|Multidisciplinary and Interdisciplinary(M)|
|Title||Communicating Hazard and Risk: What do we know about how to make this information understandable?|
|Short Title||Communicating Hazard and Risk|
|Main Convener||Name||Danijel Schorlemmer|
|Affiliation||GFZ German Research Centre for Geosciences|
|Co-Convener 1||Name||Alexandra Freeman|
|Affiliation||Winton Centre for Risk and Evidence Communication, University of Cambridge|
|Co-Convener 2||Name||Sarah Dryhurst|
|Affiliation||University of Cambridge|
|Co-Convener 3||Name||Naoshi Hirata|
|Affiliation||Earthquake Research Institute, the University of Tokyo|
|Scope||There is no point modelling hazards and risks if that information is of no use to decision makers (at individual and policy levels including the scientific community, the public, governmental institutions, engineers, policy makers, emergency and resilience managers). We therefore have to ensure that we are providing the information focusing on the needs of these stakeholders, in a format and time frame that is of use to them, minimizing the possibility of misunderstanding or misperception.|
In this session we aim at addressing the problems surrounding communicating hazard and risk of natural catastrophes.
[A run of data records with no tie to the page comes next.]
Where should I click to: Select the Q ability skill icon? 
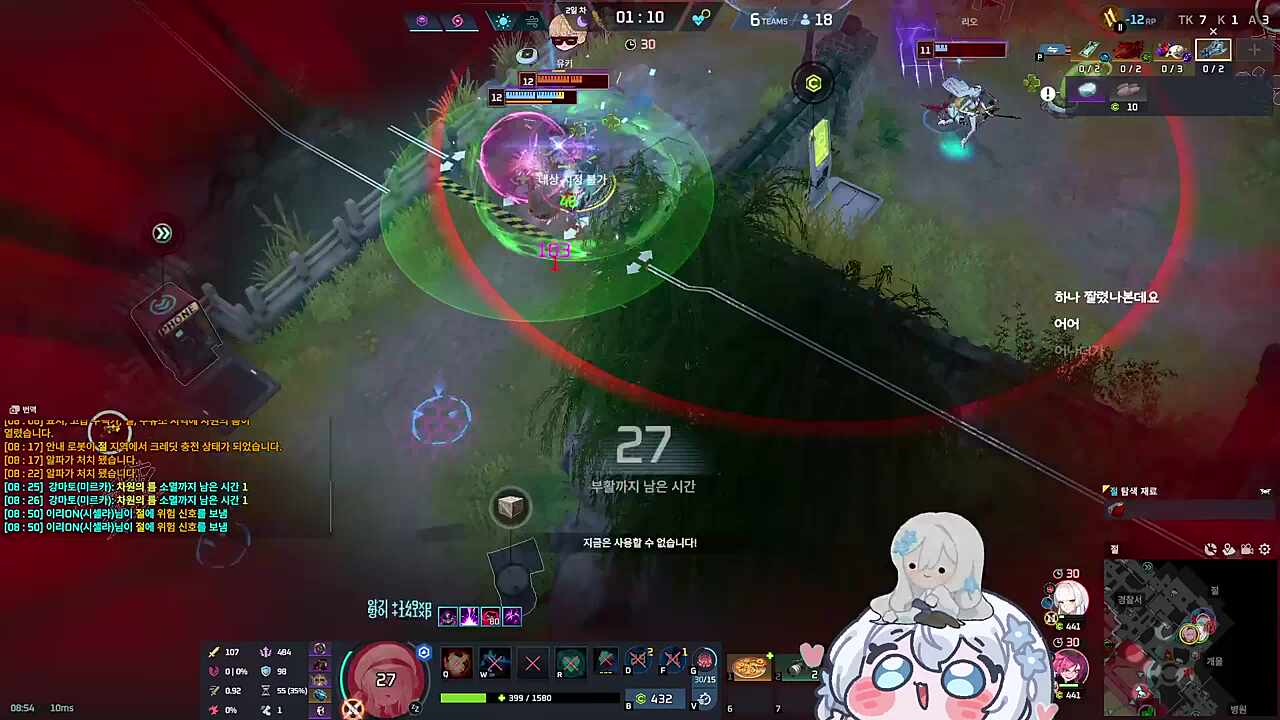(456, 661)
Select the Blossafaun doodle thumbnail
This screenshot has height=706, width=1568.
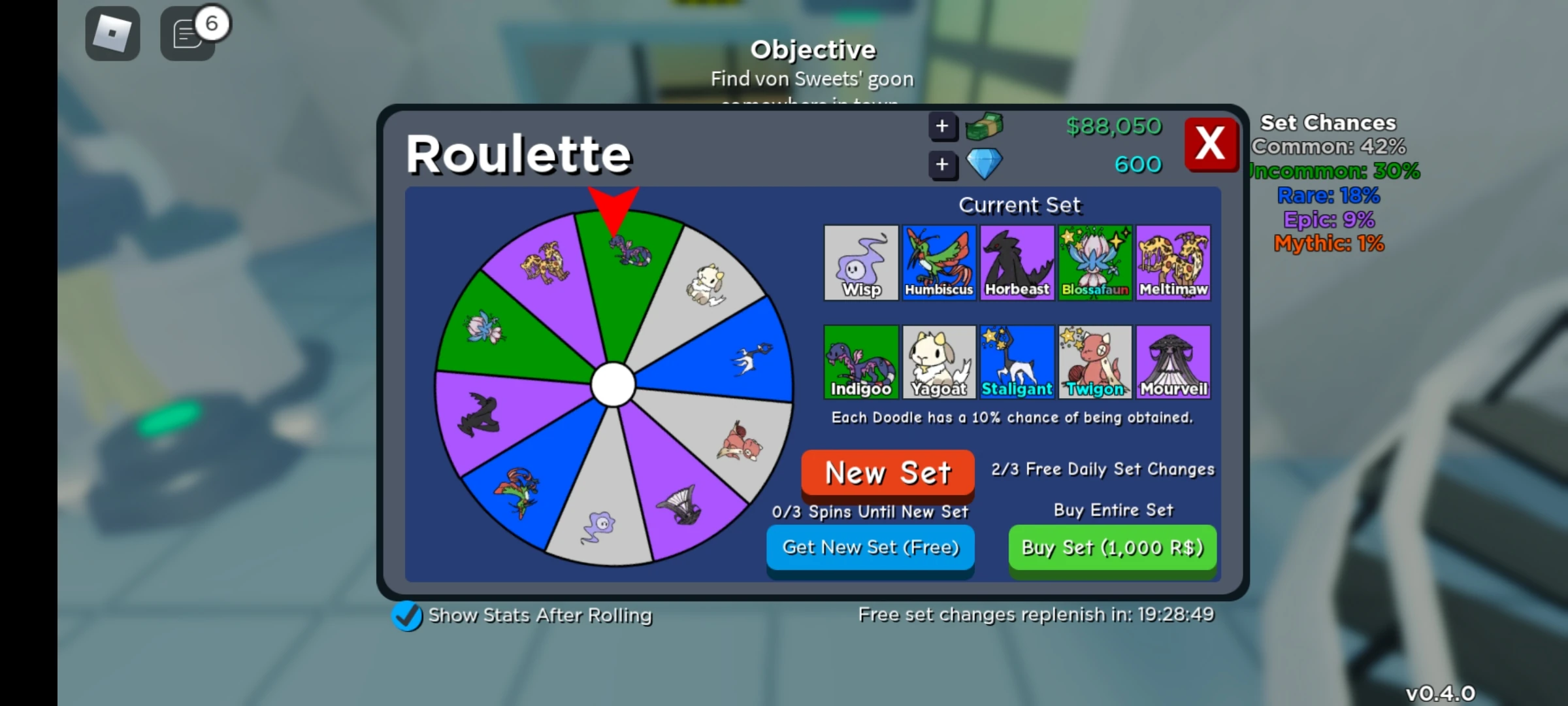(1096, 263)
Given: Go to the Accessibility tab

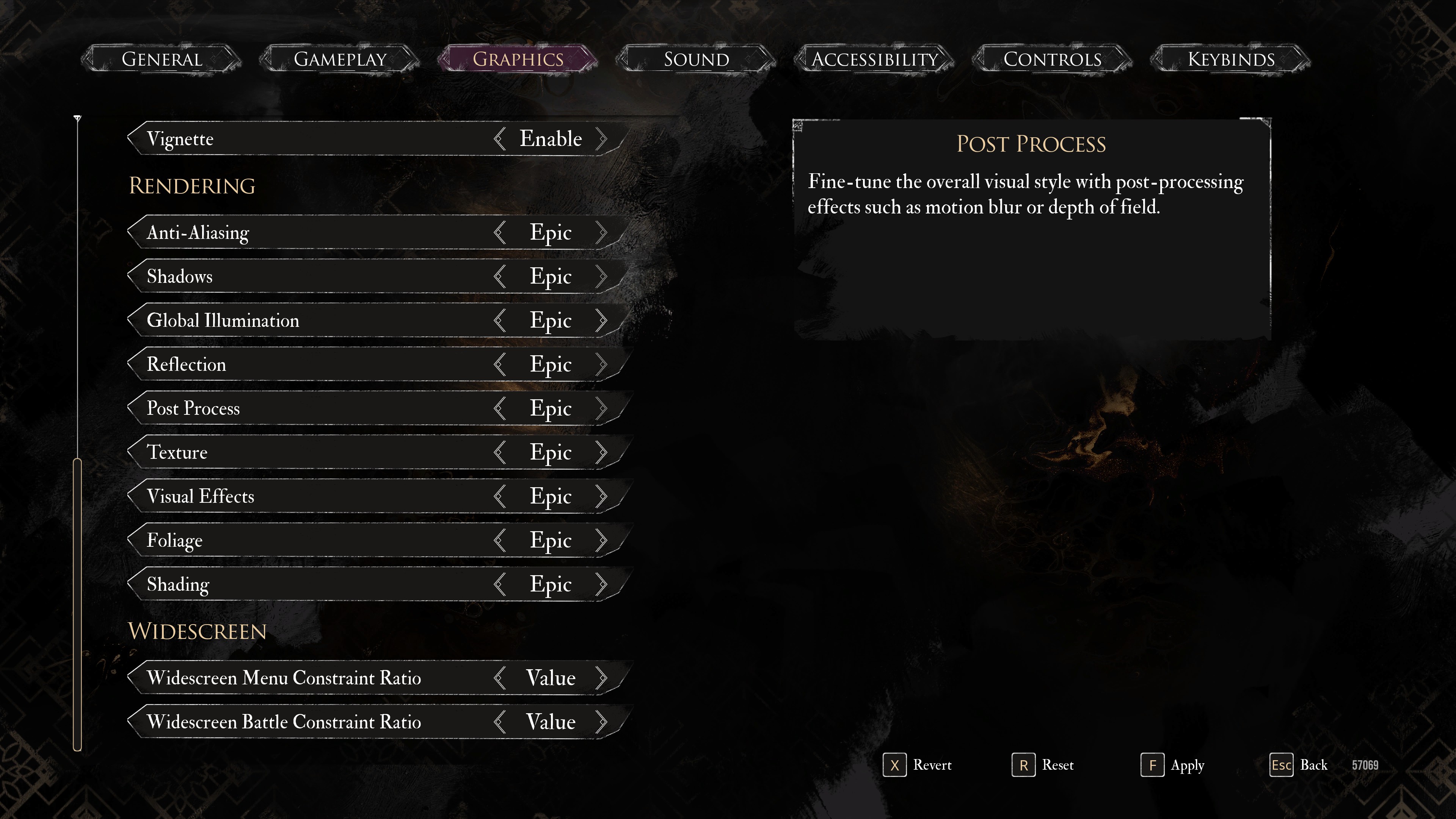Looking at the screenshot, I should [x=874, y=59].
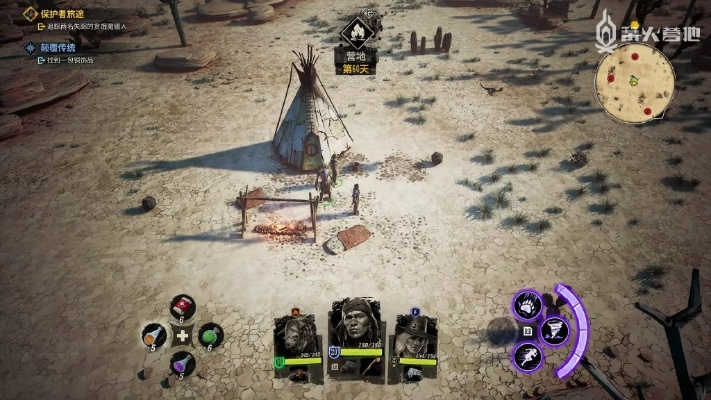Activate the bear paw ability
This screenshot has width=711, height=400.
(x=528, y=303)
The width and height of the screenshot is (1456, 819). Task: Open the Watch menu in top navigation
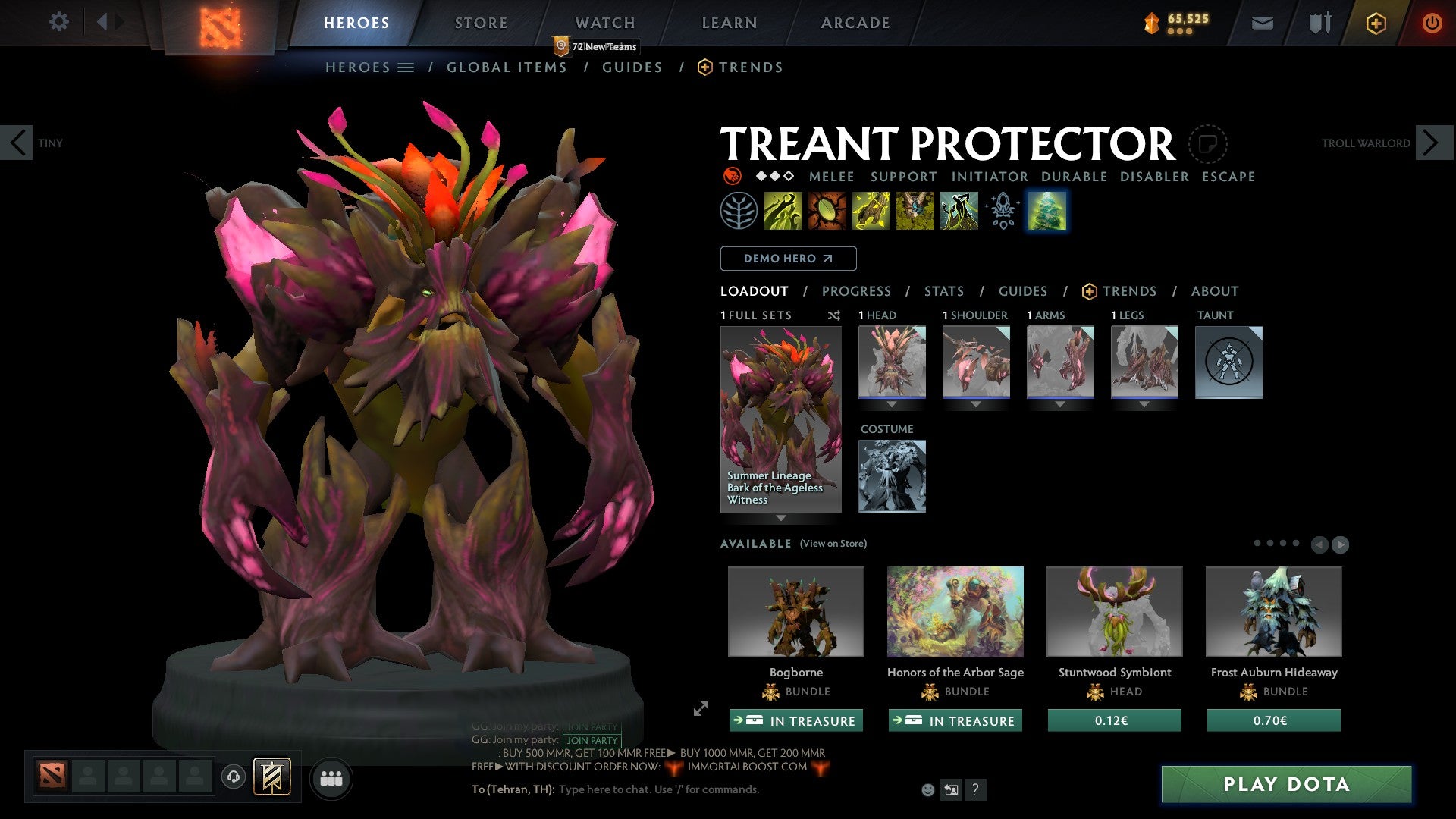coord(604,22)
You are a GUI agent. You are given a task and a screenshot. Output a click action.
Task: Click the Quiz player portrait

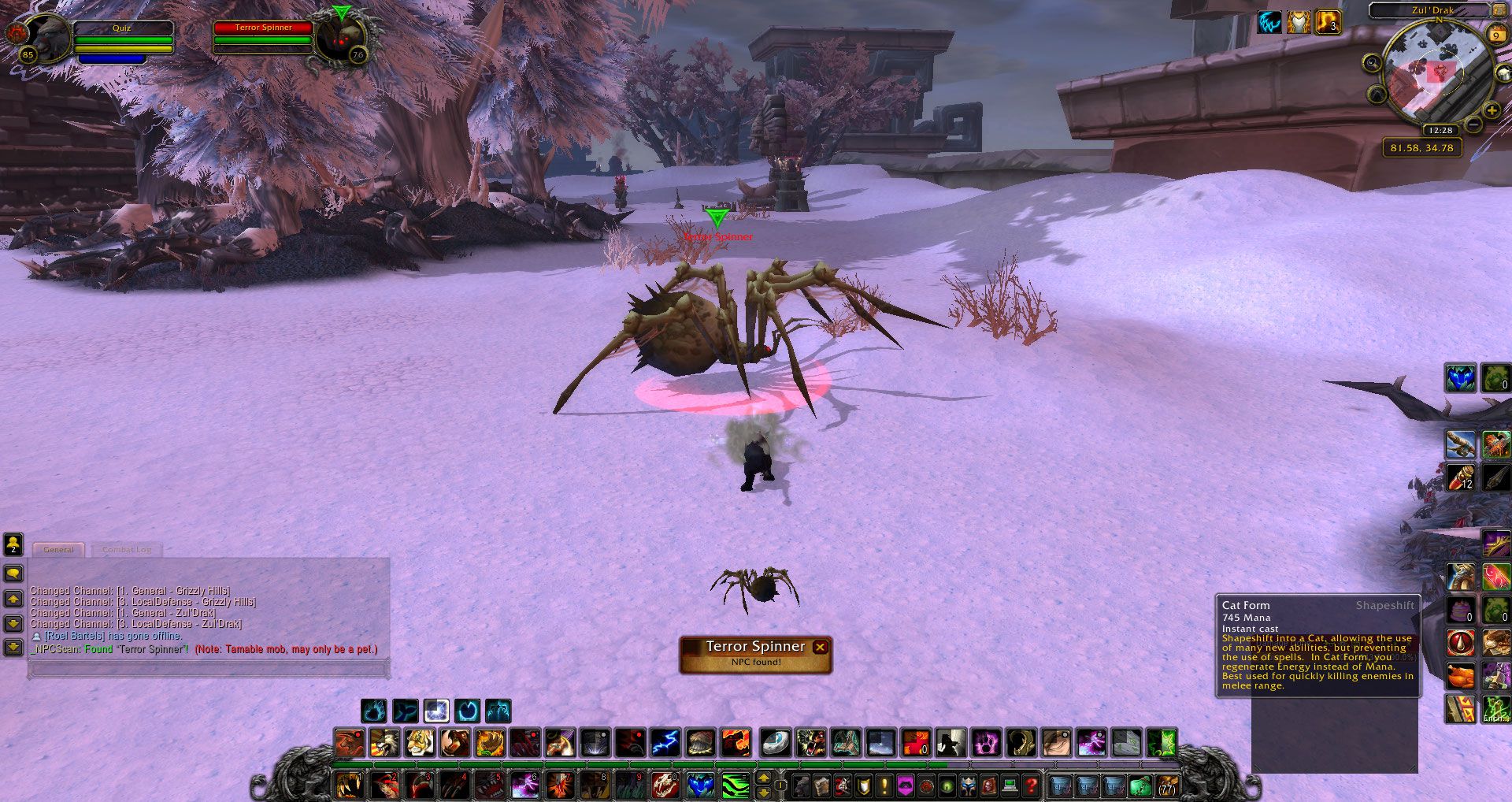point(49,37)
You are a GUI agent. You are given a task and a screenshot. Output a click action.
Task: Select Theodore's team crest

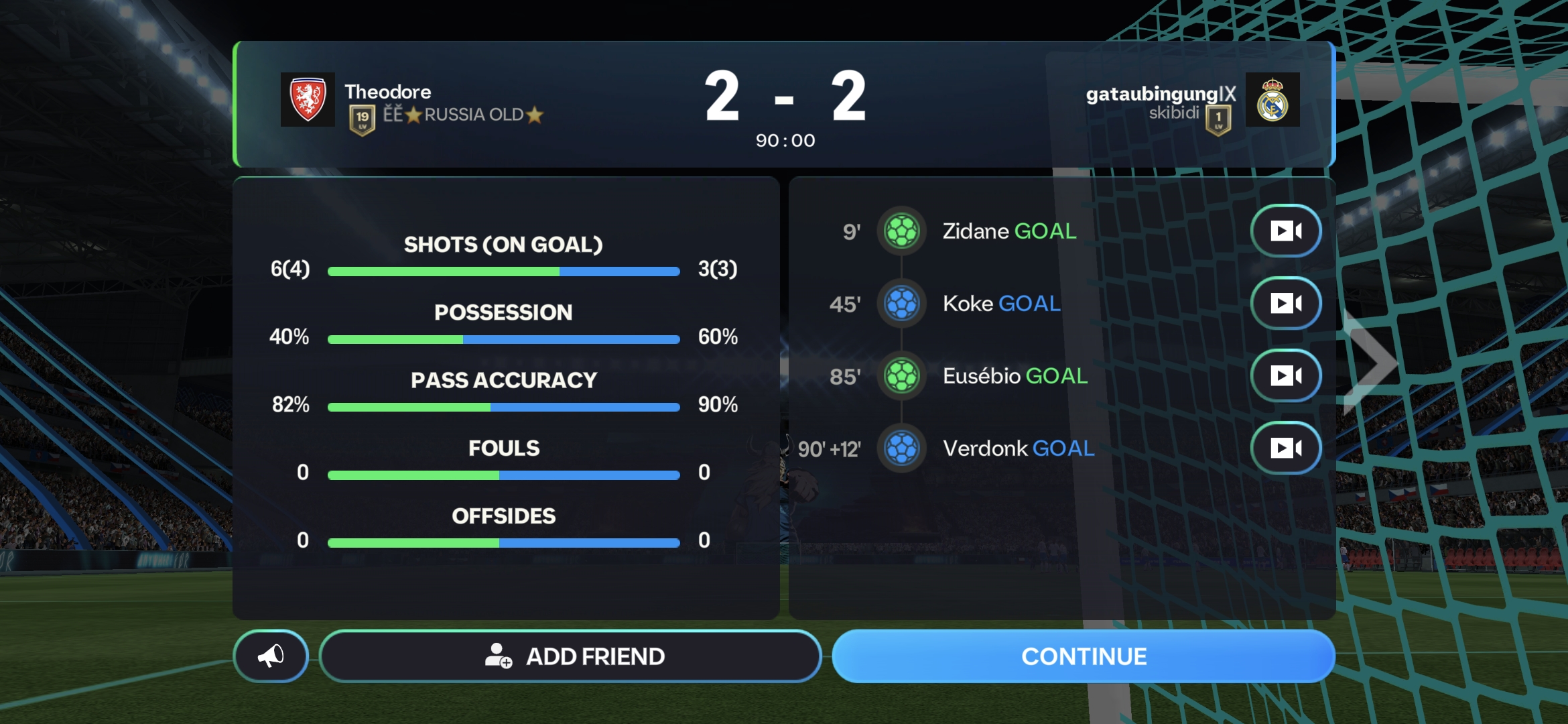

Important questions include: who are the key stakeholders for each kind of information? What information does each require? How do we balance the trade-off between restricting the information provided to improve comprehension versus the ethics of withholding information? How do we approach the boundary between providing information and providing advice? How do we communicate the different uncertainties (both epistemic and aleatory)? What can be learned about the communication of geospatially- and temporally-dynamic data from other fields (such as meteorology, military defence etc.) and how should we communicate in ongoing crises, in particular during unexpected changes in the development of catastrophic events? How do we ensure our communications are trustworthy? What are the metrics of success in such communications?
We will be considering all time frames and stages of hazard assessment from long-term maps and planning to emergency warning and rapid loss assessment when an event occurs. This includes all possible communication channels (e.g. scientific publications, public or press announcements, social networks, TV, radio, newsletters) and/or content types (e.g. text, video, graphics).
We solicit contributions from all fields with the aim of bringing together a variety of researchers to share their experiences from their respective fields.